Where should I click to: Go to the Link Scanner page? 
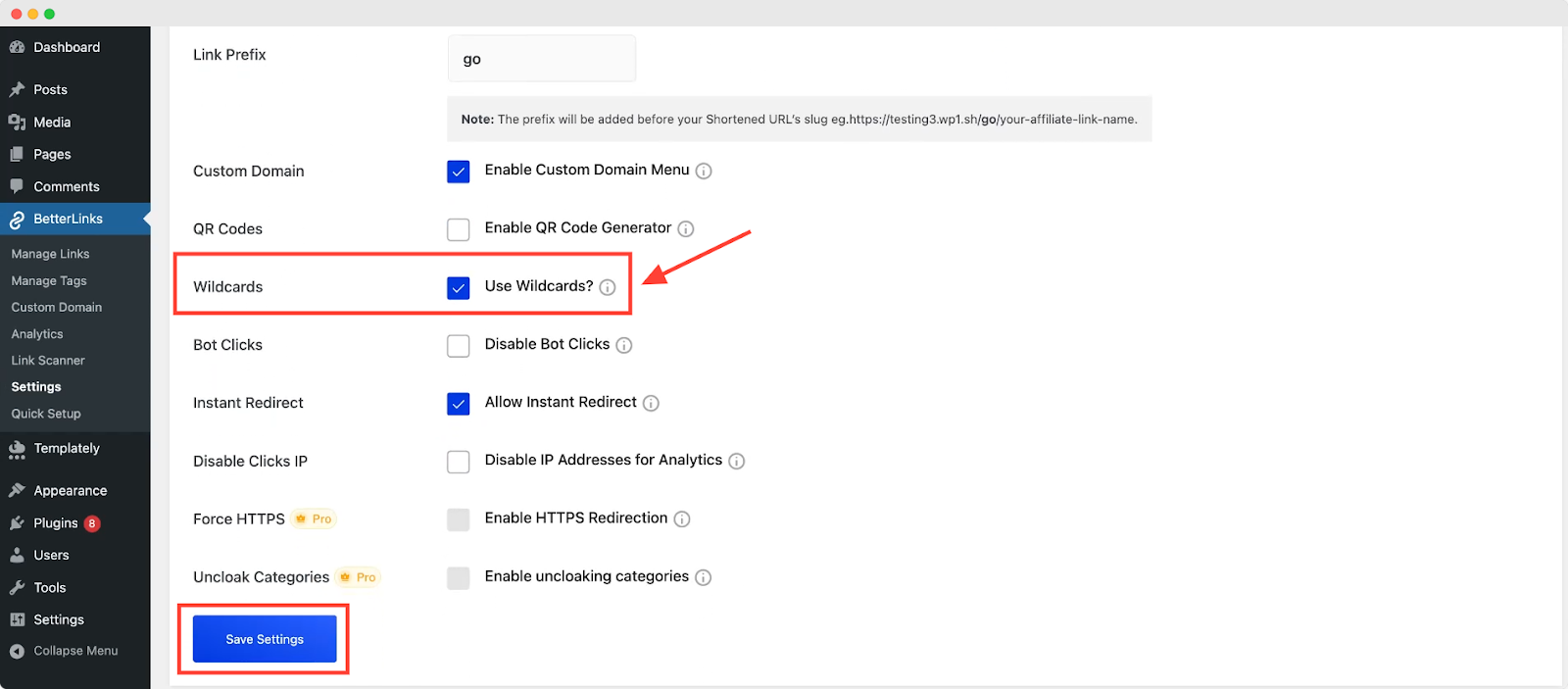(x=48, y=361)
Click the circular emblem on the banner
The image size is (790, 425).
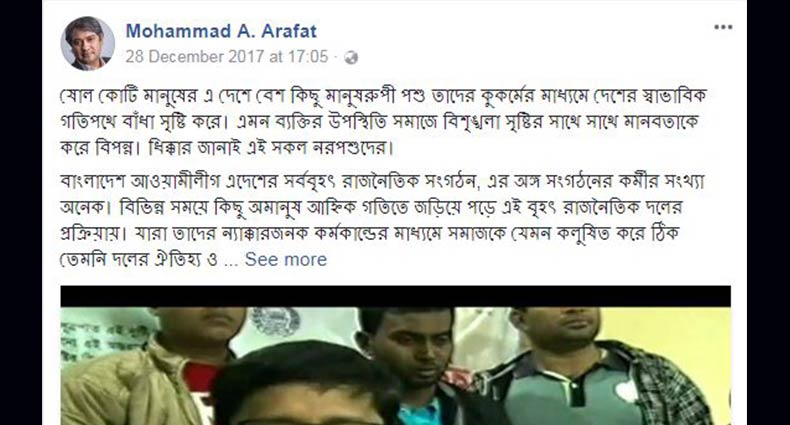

--

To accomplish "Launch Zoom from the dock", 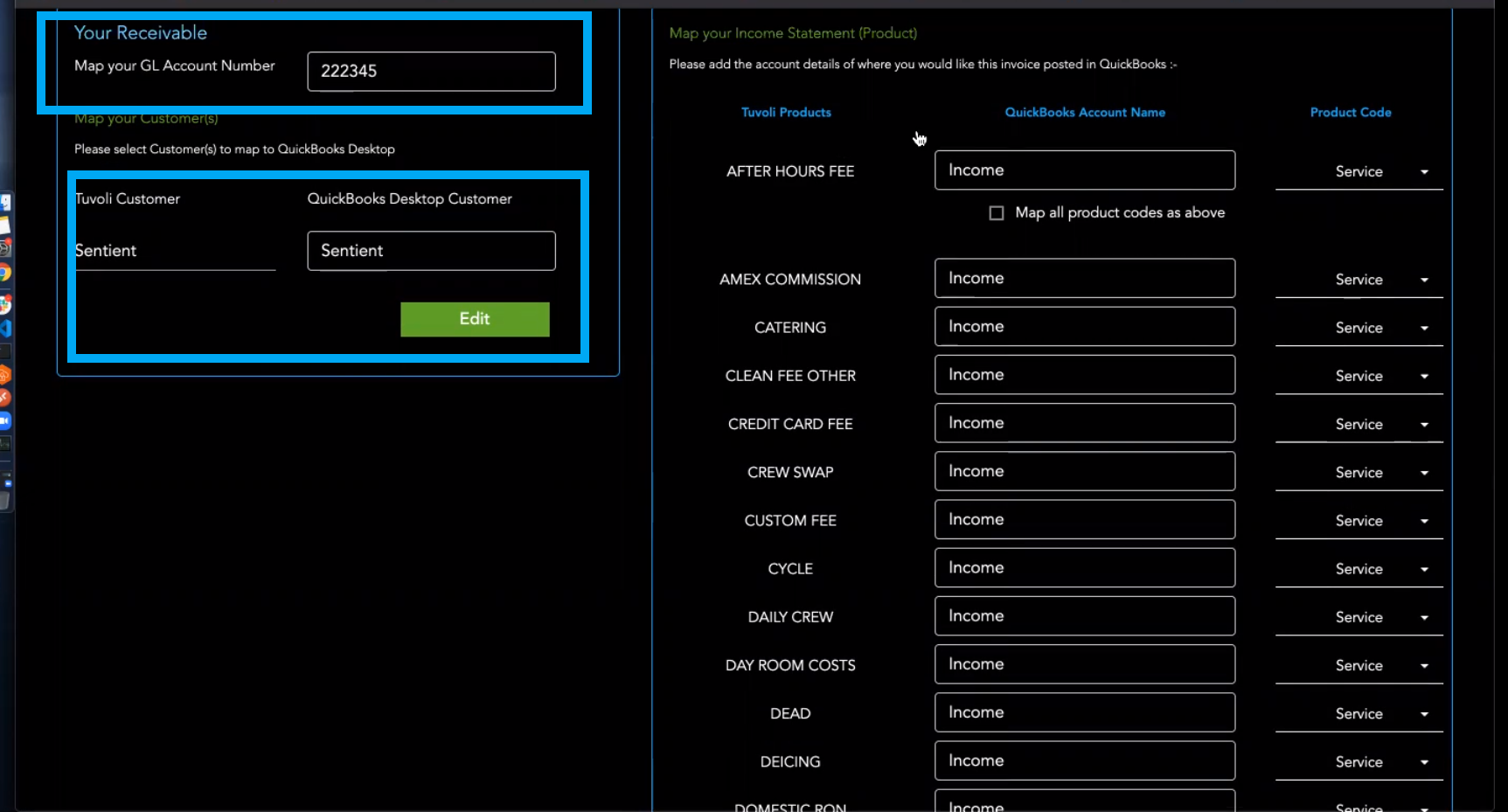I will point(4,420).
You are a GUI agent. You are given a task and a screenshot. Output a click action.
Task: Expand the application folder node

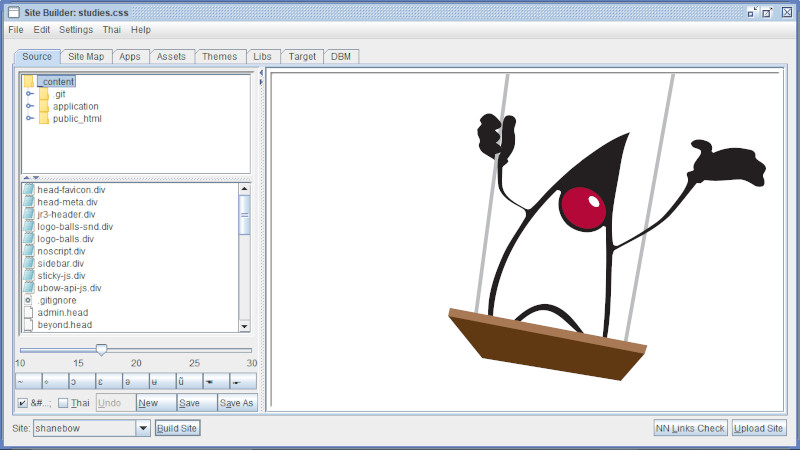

--

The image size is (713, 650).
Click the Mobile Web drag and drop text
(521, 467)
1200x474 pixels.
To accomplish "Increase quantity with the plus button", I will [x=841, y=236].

◆ **EXERCISE REQUIREMENTS**
Scan the records for the string "image" and report each line where it occurs.

◆ **FINISHED TASK**
The image size is (790, 425).
The image size is (713, 650).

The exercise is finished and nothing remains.